Sex is like pizza, even when it's bad, it's still pretty good .

lulumama · 23/03/2007 16:57

i've never had a bad pizza

HoppyDaddy · 23/03/2007 16:57

I've had bad sex.

melminx · 23/03/2007 17:00

lulumama was trying to lighten things up why dont you try it!

lulumama · 23/03/2007 17:00

excuse me ??????

melminx · 23/03/2007 17:01

excused!

lulumama · 23/03/2007 17:02

god, i hate being told to lighten up

making a joke about her husband's ability in bed was just so funny

Anna8888 · 23/03/2007 17:03

Totally agree lulumama, I think this is a very serious issue that doesn't call for jokes.

melminx · 23/03/2007 17:08

how about get a life? you can attack others but wont accept anything said to you? so mature!!

HoppyDaddy · 23/03/2007 17:13

This reply has been deleted

Message withdrawn

melminx · 23/03/2007 17:14

how about take your own advice hoppy daddy!

HoppyDaddy · 23/03/2007 17:15

close the door on your way out.

How do you think you were helping?
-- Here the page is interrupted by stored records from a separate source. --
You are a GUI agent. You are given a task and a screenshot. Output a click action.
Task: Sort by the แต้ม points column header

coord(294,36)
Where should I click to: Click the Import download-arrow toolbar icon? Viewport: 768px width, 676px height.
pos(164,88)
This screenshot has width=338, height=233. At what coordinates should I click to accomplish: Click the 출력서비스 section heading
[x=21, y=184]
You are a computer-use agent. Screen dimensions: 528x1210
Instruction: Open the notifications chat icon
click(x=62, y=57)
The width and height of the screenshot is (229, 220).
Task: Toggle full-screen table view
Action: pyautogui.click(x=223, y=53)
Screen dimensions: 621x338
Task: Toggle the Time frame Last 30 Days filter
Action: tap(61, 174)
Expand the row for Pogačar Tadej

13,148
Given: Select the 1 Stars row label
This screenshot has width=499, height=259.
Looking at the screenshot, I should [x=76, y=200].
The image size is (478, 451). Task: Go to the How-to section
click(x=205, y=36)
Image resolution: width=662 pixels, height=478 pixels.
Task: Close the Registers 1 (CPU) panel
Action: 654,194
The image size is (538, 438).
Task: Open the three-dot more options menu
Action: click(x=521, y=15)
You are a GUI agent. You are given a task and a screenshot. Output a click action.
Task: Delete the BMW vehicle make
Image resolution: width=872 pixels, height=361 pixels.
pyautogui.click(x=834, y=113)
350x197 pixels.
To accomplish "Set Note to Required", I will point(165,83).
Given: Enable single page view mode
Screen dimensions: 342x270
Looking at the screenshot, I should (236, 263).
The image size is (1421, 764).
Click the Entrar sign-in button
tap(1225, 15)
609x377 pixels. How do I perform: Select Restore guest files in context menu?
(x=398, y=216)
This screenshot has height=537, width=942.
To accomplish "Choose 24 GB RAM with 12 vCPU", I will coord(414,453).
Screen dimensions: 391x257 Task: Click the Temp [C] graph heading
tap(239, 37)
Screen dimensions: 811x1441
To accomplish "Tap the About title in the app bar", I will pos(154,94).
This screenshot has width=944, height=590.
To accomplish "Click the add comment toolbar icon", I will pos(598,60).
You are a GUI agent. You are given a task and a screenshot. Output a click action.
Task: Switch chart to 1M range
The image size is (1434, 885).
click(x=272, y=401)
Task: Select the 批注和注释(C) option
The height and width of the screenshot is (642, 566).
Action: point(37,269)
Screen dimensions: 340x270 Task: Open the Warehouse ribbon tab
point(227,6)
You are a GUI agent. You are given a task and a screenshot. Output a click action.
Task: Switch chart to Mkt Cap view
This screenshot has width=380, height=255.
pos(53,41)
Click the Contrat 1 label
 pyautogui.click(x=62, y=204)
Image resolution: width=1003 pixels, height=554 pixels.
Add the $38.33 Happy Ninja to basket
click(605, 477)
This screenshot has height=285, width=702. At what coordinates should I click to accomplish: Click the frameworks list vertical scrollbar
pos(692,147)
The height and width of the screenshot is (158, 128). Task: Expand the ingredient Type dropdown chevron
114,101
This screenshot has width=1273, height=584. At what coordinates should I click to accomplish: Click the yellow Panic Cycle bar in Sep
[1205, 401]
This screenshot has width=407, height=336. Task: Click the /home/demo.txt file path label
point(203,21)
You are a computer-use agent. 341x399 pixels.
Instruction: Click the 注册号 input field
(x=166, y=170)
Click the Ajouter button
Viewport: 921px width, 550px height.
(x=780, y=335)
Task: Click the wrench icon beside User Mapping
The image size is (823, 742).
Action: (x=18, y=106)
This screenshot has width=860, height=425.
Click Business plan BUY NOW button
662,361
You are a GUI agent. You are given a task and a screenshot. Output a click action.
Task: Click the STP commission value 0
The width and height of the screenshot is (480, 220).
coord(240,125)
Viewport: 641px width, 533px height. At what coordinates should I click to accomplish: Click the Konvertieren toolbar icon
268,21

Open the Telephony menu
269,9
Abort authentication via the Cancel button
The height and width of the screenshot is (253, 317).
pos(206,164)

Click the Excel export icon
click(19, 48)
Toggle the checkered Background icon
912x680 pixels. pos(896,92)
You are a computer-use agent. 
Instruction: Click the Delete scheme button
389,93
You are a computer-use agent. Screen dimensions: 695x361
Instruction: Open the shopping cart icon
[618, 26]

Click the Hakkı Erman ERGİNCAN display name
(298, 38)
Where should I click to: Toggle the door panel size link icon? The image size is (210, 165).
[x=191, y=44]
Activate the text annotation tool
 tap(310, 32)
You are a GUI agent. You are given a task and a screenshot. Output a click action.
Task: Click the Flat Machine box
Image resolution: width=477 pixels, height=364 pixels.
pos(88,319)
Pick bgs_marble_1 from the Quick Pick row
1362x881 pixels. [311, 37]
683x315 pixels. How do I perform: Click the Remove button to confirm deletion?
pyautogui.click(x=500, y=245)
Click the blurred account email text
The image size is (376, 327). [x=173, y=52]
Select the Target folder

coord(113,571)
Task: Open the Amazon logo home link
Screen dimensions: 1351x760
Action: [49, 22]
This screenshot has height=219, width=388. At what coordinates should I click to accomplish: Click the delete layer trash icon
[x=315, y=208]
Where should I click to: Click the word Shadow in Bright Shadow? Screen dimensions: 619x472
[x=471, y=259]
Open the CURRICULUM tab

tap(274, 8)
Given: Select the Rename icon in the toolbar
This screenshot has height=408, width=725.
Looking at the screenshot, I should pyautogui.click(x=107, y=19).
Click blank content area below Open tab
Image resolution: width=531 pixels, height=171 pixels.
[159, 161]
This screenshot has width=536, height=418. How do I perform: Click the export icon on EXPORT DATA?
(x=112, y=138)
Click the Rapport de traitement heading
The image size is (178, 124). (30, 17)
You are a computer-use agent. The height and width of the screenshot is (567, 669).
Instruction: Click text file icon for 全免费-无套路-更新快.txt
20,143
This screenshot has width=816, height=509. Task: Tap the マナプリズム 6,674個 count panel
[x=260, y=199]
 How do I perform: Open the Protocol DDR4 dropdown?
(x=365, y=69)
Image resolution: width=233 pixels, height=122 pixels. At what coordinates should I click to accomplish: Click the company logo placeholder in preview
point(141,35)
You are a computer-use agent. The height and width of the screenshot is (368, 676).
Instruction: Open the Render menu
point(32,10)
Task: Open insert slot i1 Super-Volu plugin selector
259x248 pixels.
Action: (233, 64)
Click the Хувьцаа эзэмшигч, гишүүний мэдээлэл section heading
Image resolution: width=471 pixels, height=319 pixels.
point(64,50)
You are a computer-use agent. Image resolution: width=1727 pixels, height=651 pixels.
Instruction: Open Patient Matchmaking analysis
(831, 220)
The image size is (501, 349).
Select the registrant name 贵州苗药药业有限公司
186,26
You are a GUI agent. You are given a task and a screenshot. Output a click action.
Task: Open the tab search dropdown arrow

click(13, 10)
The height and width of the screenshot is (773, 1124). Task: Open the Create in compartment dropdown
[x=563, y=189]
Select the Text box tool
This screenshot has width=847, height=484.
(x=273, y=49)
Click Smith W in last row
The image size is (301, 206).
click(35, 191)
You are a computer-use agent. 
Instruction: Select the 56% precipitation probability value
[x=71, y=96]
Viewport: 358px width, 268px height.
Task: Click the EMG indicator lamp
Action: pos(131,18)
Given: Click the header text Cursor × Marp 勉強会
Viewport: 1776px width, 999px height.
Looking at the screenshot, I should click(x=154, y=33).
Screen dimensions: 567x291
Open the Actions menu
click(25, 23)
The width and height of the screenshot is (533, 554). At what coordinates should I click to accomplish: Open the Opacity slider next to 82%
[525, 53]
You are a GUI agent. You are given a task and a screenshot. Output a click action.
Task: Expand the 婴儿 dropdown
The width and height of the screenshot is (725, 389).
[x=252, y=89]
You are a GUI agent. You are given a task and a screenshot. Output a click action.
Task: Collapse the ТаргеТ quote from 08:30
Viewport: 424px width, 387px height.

At all?

lulumama · 23/03/2007 17:15

show me where i attacked anyone

and get a life! won;t dignify that with a response

i am sure you and your dh will continue to be together and very happy - how was that an attack ? or suggesting counselling ??

you are the one on the attack, not me

lazyanna · 23/03/2007 17:18

mumto3 - that wouldn't be a compromise, that would be him getting what he wants, irrespective of how I feel.

lulu - the reason is simple, I don't like it. It's not psychological, or because i Don't love him, but I just have no interest in something that would require a lot of effort and mess on my part that I would get nothing from.

To be honest my DH has never been "happy" about the situation, and I know he lies to his friends about it, but he has accepted it.